*** Given text Section Begins ***
Other symptoms characteristic of biotin-responsive multiple carboxylase deficiencies, such as rash or alopecia, can occur in children with zinc deficiency or essential fatty acid deficiency. Frequent viral, bacterial, or fungal infections due to immunological dysfunction may occur in multiple carboxylase deficiency. Children with holocarboxylase synthetase deficiency may have metabolic acidosis and large anion gaps with elevated concentrations of lactate in the serum and urine. An amino acid analysis may reveal hyperglycinemia, which is also found in other organic acidemias.
Holocarboxylase synthetase deficiency must be differentiated from the isolated carboxylase deficiencies. Urinary organic acid analysis is useful for differentiating isolated carboxylase deficiencies from the biotin-responsive multiple carboxylase deficiencies (08). Beta-hydroxyisovalerate is the most common urinary metabolite observed in holocarboxylase synthetase deficiency, biotinidase deficiency, and acquired biotin deficiency, but it is also seen in isolated beta-methylcrotonyl-coenzyme A carboxylase deficiency. Elevated concentrations of urinary lactate, methylcitrate and beta-hydroxypropionate, in addition to beta-hydroxyisovalerate and beta-methylcrotonylglycine, are indicative of multiple carboxylase deficiency. The isolated carboxylases are not biotin-responsive, whereas the multiple carboxylase deficiencies are. A trial of biotin is useful in discriminating the disorders. Isolated carboxylase deficiencies can be excluded by demonstrating deficient enzyme activity of one of the three mitochondrial carboxylases in peripheral blood leukocytes (prior to biotin therapy), or in cultured fibroblasts, whereas the activities of the other two carboxylases are normal.
Holocarboxylase synthetase deficiency must be differentiated from biotinidase deficiency (08). The symptoms of holocarboxylase synthetase deficiency and biotinidase deficiency are similar, and, thus, clinical differentiation may be difficult; however, the age of onset of symptoms can be useful in discriminating between these two disorders. Holocarboxylase synthetase deficiency usually manifests before three months of age, whereas biotinidase deficiency usually manifests after three months of age. There are exceptions for both disorders, and age of onset alone is not reliable. Both multiple carboxylase deficiencies are characterized by deficient activities of the mitochondrial carboxylases in peripheral blood leukocytes prior to biotin administration. These activities increase to near-normal or normal after biotin treatment (67). Patients with holocarboxylase synthetase deficiency have deficient carboxylase activities in fibroblasts incubated in medium containing only the biotin contributed by fetal calf serum (low biotin), whereas fibroblasts from patients with biotinidase deficiency have activities within the normal range. The activities of the carboxylases in holocarboxylase synthetase deficiency become near-normal to normal when they are cultured in medium supplemented with biotin (high biotin). Holocarboxylase synthetase deficiency and biotinidase deficiency can be definitively diagnosed by direct enzymatic assay.
*** Given text Section Ends ***
*** Excerpted data Section Begins ***
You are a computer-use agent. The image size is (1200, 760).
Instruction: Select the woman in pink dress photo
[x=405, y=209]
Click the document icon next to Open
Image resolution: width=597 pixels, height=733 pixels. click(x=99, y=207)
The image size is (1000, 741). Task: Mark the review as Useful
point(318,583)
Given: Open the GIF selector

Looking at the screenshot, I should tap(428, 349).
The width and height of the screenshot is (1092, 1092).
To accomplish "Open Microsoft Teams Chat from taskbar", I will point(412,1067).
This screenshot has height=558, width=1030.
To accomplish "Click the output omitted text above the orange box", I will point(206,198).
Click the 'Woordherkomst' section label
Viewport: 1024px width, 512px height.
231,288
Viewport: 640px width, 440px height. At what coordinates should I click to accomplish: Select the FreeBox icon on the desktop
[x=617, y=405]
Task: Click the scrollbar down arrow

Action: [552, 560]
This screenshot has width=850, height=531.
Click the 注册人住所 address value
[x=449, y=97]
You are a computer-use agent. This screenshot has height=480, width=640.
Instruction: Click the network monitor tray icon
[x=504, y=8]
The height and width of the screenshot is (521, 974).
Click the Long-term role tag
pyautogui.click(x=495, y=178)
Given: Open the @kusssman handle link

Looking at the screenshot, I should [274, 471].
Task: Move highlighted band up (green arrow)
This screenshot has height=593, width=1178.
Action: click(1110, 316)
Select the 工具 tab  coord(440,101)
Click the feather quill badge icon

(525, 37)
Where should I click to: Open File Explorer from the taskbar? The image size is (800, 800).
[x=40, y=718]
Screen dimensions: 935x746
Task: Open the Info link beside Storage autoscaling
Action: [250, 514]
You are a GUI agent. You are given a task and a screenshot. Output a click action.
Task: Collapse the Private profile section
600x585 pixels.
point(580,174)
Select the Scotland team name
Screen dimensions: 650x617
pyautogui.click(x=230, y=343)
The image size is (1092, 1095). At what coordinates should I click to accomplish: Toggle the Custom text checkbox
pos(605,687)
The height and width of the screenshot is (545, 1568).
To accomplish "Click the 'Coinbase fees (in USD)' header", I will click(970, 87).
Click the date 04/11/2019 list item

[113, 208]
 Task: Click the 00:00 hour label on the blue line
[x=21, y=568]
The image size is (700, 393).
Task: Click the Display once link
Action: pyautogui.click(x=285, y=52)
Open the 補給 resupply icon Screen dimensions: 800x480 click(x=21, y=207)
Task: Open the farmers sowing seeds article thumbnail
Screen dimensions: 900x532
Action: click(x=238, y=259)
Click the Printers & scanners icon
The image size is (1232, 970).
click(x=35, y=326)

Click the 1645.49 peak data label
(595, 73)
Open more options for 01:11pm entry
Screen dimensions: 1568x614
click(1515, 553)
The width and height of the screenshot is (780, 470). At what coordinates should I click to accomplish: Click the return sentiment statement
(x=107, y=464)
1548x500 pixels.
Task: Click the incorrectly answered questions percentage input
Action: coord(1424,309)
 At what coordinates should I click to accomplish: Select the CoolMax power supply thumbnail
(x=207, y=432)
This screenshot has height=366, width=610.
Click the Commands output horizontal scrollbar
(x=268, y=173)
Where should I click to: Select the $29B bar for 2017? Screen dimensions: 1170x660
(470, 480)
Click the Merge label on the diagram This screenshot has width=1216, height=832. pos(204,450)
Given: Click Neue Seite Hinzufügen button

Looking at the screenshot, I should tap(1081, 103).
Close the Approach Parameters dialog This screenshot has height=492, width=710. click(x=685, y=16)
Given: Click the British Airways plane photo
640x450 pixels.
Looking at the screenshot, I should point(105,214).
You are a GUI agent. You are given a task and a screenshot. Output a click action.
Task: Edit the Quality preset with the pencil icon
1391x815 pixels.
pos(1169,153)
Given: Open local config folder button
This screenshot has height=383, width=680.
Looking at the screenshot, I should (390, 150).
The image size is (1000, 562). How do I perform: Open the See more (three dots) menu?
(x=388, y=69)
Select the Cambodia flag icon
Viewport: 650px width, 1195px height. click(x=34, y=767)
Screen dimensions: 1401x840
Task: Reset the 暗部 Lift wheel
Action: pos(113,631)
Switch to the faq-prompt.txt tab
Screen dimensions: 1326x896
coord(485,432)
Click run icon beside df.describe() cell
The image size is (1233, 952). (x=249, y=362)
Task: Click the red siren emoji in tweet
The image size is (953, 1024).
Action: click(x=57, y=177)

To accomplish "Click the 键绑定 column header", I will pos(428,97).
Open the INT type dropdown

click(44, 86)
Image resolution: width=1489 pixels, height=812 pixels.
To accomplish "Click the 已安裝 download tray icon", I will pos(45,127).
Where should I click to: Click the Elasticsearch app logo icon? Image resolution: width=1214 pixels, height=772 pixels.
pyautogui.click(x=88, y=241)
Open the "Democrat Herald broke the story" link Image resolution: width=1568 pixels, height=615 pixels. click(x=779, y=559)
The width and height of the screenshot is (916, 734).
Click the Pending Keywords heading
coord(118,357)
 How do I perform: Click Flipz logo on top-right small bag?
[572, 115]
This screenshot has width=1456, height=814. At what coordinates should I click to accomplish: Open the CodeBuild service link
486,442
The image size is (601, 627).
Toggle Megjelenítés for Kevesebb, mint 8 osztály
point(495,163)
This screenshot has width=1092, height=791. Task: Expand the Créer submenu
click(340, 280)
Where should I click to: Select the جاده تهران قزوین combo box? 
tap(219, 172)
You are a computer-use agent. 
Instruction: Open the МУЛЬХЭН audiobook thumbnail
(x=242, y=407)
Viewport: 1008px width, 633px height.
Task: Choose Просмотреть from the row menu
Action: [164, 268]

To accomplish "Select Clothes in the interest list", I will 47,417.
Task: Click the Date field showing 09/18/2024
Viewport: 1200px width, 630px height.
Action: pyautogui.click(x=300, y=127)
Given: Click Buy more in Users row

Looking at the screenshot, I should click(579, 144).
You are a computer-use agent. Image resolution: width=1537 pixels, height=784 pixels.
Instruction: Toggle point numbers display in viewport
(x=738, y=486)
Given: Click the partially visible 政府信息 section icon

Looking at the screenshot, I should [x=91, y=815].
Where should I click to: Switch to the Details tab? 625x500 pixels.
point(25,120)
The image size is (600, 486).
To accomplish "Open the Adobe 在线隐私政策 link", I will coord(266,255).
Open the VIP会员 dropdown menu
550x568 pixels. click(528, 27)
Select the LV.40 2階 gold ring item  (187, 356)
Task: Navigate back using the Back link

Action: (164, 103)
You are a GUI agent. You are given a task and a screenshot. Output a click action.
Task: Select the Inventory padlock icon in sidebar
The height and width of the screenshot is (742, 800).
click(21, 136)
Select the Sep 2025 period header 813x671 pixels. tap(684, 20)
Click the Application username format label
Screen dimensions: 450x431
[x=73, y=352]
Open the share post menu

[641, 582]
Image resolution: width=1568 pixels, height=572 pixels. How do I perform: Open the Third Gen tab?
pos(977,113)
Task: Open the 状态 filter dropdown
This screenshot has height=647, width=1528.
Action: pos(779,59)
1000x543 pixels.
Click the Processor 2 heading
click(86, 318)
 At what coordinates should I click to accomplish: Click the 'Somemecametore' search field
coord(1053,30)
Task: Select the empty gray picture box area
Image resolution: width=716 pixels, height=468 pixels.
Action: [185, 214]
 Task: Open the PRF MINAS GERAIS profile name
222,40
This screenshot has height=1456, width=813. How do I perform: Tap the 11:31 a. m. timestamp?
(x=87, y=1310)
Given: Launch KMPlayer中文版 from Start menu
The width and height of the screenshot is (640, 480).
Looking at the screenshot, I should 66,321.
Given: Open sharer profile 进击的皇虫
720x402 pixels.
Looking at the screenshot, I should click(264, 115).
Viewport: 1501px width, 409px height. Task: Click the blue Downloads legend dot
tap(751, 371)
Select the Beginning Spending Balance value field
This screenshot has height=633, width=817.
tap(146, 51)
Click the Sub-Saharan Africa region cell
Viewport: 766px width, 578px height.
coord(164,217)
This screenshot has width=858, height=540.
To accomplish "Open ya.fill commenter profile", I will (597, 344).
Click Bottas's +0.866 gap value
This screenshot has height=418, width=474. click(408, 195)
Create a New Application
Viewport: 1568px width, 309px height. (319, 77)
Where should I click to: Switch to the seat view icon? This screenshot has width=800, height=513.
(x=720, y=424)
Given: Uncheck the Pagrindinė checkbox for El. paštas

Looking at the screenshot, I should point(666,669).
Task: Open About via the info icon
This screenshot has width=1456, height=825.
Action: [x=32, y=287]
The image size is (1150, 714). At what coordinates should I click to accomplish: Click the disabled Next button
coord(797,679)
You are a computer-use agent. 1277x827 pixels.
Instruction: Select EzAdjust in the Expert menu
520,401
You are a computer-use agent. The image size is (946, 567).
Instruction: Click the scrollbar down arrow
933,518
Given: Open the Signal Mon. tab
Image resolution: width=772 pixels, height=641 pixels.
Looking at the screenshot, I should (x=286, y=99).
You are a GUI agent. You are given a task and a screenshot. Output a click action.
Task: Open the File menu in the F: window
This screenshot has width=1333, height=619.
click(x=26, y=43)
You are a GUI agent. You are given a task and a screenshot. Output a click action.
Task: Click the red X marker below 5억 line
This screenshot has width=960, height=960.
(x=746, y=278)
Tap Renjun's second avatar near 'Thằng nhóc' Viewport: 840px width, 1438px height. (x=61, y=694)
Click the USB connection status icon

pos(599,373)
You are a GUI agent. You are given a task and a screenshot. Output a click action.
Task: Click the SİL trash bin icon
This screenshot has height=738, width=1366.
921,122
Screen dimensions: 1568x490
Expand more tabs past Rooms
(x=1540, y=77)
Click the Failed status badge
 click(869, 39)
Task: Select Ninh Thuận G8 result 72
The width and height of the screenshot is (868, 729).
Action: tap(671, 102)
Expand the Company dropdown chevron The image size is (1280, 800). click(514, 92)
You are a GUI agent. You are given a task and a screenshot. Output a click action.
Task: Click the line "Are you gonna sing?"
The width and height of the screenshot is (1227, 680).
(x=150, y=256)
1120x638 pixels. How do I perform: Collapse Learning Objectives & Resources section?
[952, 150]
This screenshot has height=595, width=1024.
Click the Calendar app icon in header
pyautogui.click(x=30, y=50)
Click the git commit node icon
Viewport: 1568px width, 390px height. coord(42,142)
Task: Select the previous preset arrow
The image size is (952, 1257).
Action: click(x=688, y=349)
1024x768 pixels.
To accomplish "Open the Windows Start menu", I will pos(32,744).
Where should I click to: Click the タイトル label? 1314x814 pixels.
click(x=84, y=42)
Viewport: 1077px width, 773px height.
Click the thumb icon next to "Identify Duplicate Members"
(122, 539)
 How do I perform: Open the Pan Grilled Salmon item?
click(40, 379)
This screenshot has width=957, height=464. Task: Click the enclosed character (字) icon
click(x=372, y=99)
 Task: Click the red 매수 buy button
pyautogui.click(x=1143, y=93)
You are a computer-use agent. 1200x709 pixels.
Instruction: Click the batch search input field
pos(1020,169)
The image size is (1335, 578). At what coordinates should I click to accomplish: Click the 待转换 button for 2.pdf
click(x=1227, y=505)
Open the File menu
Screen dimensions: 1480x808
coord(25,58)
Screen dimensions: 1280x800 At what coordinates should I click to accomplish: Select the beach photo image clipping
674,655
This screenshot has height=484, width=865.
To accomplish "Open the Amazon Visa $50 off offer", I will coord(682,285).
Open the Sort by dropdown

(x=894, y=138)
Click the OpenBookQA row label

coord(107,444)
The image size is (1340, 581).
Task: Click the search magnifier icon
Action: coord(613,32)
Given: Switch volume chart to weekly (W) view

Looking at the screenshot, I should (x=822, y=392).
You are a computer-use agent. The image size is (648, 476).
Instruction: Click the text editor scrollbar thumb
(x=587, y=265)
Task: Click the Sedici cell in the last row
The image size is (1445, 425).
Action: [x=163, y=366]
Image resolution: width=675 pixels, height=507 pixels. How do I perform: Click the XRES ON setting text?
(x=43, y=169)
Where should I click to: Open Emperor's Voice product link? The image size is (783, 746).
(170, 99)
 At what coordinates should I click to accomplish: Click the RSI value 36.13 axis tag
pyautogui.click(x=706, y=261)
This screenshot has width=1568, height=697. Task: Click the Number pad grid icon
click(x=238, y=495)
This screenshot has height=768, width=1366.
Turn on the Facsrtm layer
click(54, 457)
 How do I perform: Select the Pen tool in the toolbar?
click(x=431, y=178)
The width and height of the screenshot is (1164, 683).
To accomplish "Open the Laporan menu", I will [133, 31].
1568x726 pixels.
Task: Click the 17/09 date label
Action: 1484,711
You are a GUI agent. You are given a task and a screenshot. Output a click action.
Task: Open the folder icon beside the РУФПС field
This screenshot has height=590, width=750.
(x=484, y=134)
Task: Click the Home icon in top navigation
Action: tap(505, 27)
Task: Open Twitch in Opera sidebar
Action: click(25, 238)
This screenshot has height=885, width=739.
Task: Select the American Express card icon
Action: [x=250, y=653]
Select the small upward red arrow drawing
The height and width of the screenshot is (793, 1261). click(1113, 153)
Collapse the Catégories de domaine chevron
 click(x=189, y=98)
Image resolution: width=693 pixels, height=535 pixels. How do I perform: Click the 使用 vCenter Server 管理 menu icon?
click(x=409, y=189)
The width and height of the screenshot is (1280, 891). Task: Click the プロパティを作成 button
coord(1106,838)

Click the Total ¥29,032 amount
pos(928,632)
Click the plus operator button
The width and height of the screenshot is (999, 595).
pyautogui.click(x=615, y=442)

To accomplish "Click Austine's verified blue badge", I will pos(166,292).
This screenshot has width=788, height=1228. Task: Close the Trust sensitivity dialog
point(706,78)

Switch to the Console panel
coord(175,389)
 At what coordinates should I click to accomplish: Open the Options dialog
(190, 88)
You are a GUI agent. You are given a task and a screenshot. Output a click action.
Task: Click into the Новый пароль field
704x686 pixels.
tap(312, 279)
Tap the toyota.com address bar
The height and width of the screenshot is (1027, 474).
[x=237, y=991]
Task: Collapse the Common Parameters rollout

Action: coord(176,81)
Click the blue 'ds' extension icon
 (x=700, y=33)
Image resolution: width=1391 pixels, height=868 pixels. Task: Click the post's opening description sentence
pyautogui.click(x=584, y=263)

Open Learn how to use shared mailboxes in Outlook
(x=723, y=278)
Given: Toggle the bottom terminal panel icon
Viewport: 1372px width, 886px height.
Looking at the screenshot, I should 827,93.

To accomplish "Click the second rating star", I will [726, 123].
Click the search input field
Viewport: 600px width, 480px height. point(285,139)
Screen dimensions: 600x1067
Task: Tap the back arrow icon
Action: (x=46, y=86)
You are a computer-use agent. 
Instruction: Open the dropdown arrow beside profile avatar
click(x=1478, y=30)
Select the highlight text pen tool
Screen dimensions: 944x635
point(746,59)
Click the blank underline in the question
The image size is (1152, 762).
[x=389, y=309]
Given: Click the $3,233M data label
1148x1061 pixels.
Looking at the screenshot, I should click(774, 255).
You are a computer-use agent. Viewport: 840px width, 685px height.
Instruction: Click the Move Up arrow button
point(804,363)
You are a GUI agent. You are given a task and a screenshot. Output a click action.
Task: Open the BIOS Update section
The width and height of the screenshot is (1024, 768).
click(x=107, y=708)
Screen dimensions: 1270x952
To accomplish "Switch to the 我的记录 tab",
*** Excerpted data Section Ends ***
■ To do ■
A – Duplicate the part of the holocarboxylase synthetase deficiency text that opens with the words containing "Other symptoms characteristic" and closes with "other organic acidemias.".
B – Continue the text on holocarboxylase synthetase deficiency from where it stops.
The lines have no connection to the text on holocarboxylase synthetase deficiency.

■ Answers to the exercises ■
A –
Other symptoms characteristic of biotin-responsive multiple carboxylase deficiencies, such as rash or alopecia, can occur in children with zinc deficiency or essential fatty acid deficiency. Frequent viral, bacterial, or fungal infections due to immunological dysfunction may occur in multiple carboxylase deficiency. Children with holocarboxylase synthetase deficiency may have metabolic acidosis and large anion gaps with elevated concentrations of lactate in the serum and urine. An amino acid analysis may reveal hyperglycinemia, which is also found in other organic acidemias.

B –
Diagnostic workup
Holocarboxylase synthetase deficiency is usually suspected when high concentrations of the metabolites, beta-hydroxyisovalerate, beta-methylcrotonylglycine, beta-hydroxypropionate, methylcitrate, or lactate are found in the urine of a child exhibiting some or all of the above clinical findings. In at least one child, severe ketosis masked the diagnostic metabolites commonly seen in urine from individuals with holocarboxylase synthetase deficiency (12). Prior to biotin treatment, the activities of all three mitochondrial carboxylases are deficient in extracts of the peripheral blood leukocytes. Within days after starting biotin therapy, the carboxylase activities increase to near-normal or normal in these cells. Skin fibroblasts from these patients are deficient in all of the mitochondrial carboxylase activities when the cells are cultured in medium containing low concentrations of biotin. On incubation of these cells in high concentrations of biotin, the carboxylase activities increase to near-normal or normal.
Definitive diagnosis requires the demonstration of deficient activity of holocarboxylase synthetase in peripheral blood leukocytes or skin fibroblasts (10). These assays are complicated and require that appropriate tissues be sent to specific laboratories that have experience measuring this enzyme activity. A simple assay of the activity of the first partial reaction in the holocarboxylase synthetase reaction has been developed. This activity was deficient in all of those patients previously shown to have synthetase deficiency (43), so that this assay allows more rapid confirmation of the diagnosis of this disorder. In addition, the diagnosis can be made using a sensitive method based on the incorporation of tritiated biotin into the apocarboxyl carrier protein, a subunit of acetyl CoA carboxylase from E coli (69).
Management
Immediate treatment of infants with holocarboxylase synthetase deficiency should consist of adequate hydration, especially if dehydration is evident. Large quantities of parenteral fluids facilitate the excretion of the abnormal organic acids. Adequate nutrition is essential. In addition, protein may have to be restricted because the specific branched-chain amino acids are a source of organic acids; the protein is a source of nitrogen, and this will contribute to hyperammonemia. Protein restriction is not necessary once the child is stable and is on biotin therapy. Because inadequate caloric intake can result in tissue breakdown and endogenous protein degradation, it is imperative to supply sufficient calories in the form of parenteral glucose or oral polysaccharides. Severe acidosis may require bicarbonate supplementation in addition to hydration.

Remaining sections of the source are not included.